Enunciado a:
Mostre todas as linhas das entradas que contêm a palavra "width", levando em conta maiúsculas e minúsculas.

Texto fornecido:
########

Acórdão do Tribunal da Relação de Guimarães
Processo:
6770/18.2T8BRG.1.G1
Relator: VERA SOTTOMAYOR
Descritores: RECTIFICAÇÃO DE SENTENÇA
ERRO DE JULGAMENTO
ERRO MATERIAL
CAPITAL REMIÇÃO VS PENSÃO ANUAL E VITALÍCIA
Nº do Documento: RG
Data do Acordão: 05/21/2020
Votação: UNANIMIDADE
Texto Integral: S
Meio Processual: APELAÇÃO
Decisão: PROCEDENTE
Indicações Eventuais: SECÇÃO SOCIAL
Sumário:
I – O regime da rectificação dos erros materiais incide apenas sobre as faltas de conformidade da sentença, que não respeitem aos seus elementos substanciais, mas meramente complementares, tais como erros de cálculo ou de escrita, lapso, obscuridade ou ambiguidade, ficando desde logo, excluídos os erros de julgamento, de facto ou de direito, que em regra, só por via do recurso podem ser corrigidos.
II – O artigo 614.º do CPC. não é aplicável quando o que ocorre é um erro de julgamento e não erro material na declaração de vontade, o qual pressupõe sem sombra de dúvida que o juiz quis escrever uma coisa e escreveu outra (lapso manifesto). Será o próprio contexto da sentença que fornecerá a demonstração necessária do erro material.

########

Enunciado b:
Responda às perguntas abaixo com base no acórdão.
(i) Quem é o relator do processo?
(ii) Qual artigo do CPC não é aplicável quando ocorre um erro de julgamento?
(iii) Qual foi a votação registrada?

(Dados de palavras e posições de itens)
########

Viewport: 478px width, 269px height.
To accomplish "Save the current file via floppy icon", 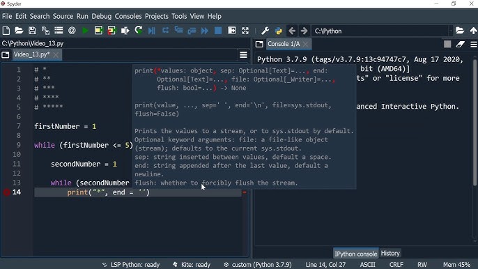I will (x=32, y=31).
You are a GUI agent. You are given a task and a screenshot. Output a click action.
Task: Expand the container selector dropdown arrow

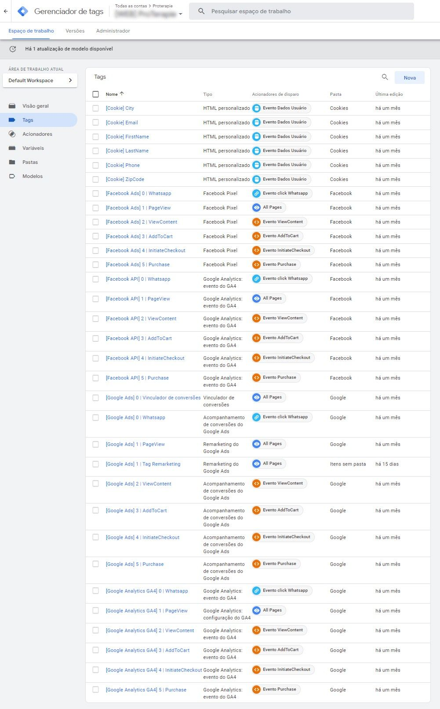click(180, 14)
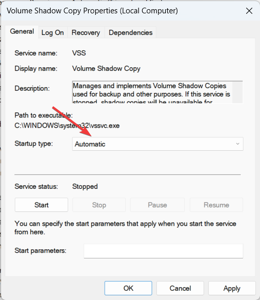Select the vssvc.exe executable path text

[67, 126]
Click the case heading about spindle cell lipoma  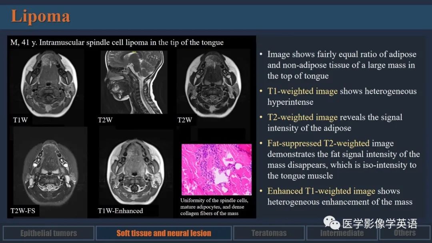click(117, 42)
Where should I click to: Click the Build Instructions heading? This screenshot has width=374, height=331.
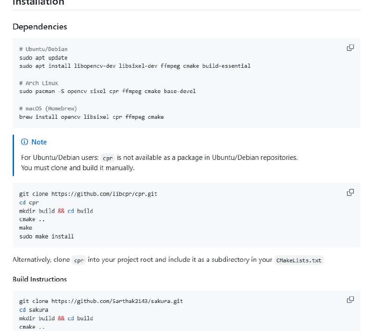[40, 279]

########

Solução a:
Viewport: 478px width, 269px height.
Where should I click to: Click the Build Instructions heading? This screenshot has width=374, height=331.

Solução b:
(i) Vera Sottomayor.
(ii) O artigo 614.º.
(iii) Unanimidade.